Table 1. Base medium formulation per condition (per liter). Amounts calculated to match 16.67 mmol C/L (equivalent to 0.5 g/L glucose).

Component Condition 1 (Malate) Condition 2 (Succinate) Condition 3 (Acetate)
Yeast extract 0.1 g 0.1 g 0.1 g
Carbon source Sodium DL-malate (disodium, MW 178.05 g/mol): 0.742 g Sodium succinate dibasic hexahydrate (MW 270.14 g/mol): 1.126 g Sodium acetate anhydrous (MW 82.03 g/mol): 0.684 g
K₂HPO₄ 0.3 g 0.3 g 0.3 g
Milli-Q water to 1000 mL to 1000 mL to 1000 mL
pH target 6.8 ± 0.2 6.8 ± 0.2 6.8 ± 0.2

DL-malate limitation

The malate reagent available is sodium DL-malate (racemic mixture). Only the L-form is expected to be metabolically active as a TCA cycle intermediate.

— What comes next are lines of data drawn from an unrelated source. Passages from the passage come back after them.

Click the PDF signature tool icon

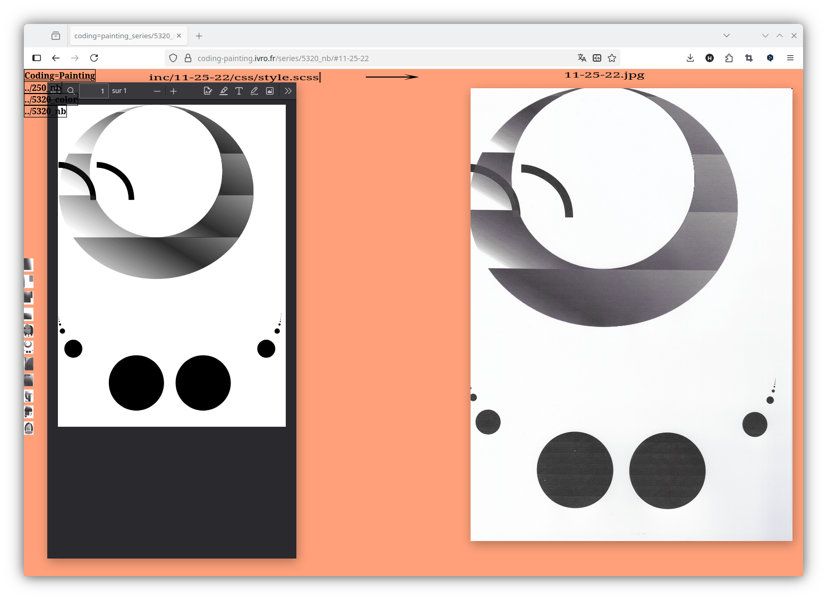point(208,91)
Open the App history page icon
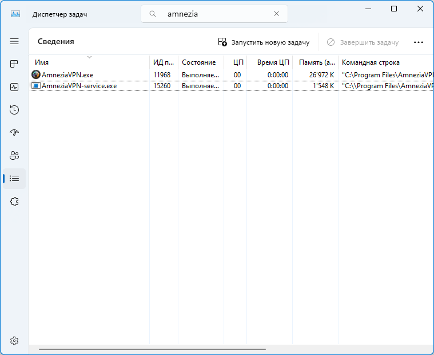Viewport: 434px width, 355px height. click(x=14, y=110)
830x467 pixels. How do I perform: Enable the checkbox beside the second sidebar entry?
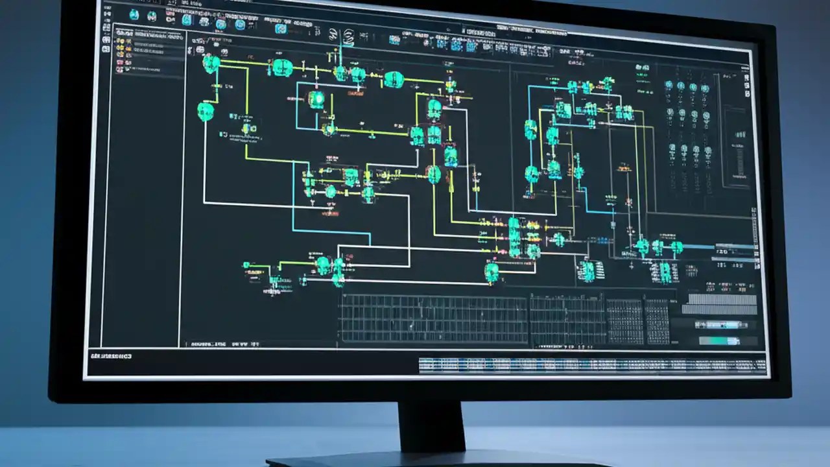[x=115, y=47]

The mass has been calculated based on total malate (both isomers) — effectively only ~half the carbon may be bioavailable.

2.2 Volume planning

Component Malate (200 mL) Succinate (200 mL) Acetate (200 mL)
Yeast extract 0.020 g 0.020 g 0.020 g
Carbon source 0.148 g 0.225 g 0.137 g
K₂HPO₄ 0.060 g 0.060 g 0.060 g
DI water to 200 mL to 200 mL to 200 mL

2.3 Prepare each base medium

For each of the 3 conditions, follow the base medium preparation steps from the original urea-based growth medium protocol (Sections 1.1–1.5):

  1. Weigh components
  2. Dissolve in ~80% of target Milli-Q water volume
  3. Adjust pH to 6.8 ± 0.2
  4. Bring to final volume to 200mL
  5. Autoclave at 121°C, 15 psi, 20 min/liter (liquid cycle)
  6. Cool to room temperature

2.5 Prepare urea solution

Follow the urea solution preparation from the original protocol (Section 2):

  1. Weigh 20 g urea per 100 mL DI water (20% w/v stock)
  2. Dissolve at room temperature (do not heat)
  3. Filter sterilize through 0.22 μm syringe filter in biosafety cabinet
  4. Store at 4°C; use within 1 week

2.6 Combine base medium and urea solution

For each condition, aseptically combine base medium and urea stock to achieve 2% (w/v) final urea concentration:

  • Work in biosafety cabinet
  • C1V1 = C2V2: (20%)(V₁) = (2%)(final volume)
  • V1 = 10% of final volume as urea stock
  • Remaining 90% = base medium
  • Mix gently by swirling

3 Inoculum preparation

Approach

Cultures are grown up from single colonies in R2A, OD600 is measured, and inoculum volume is adjusted for each isolate to achieve a consistent starting OD across all tubes and isolates.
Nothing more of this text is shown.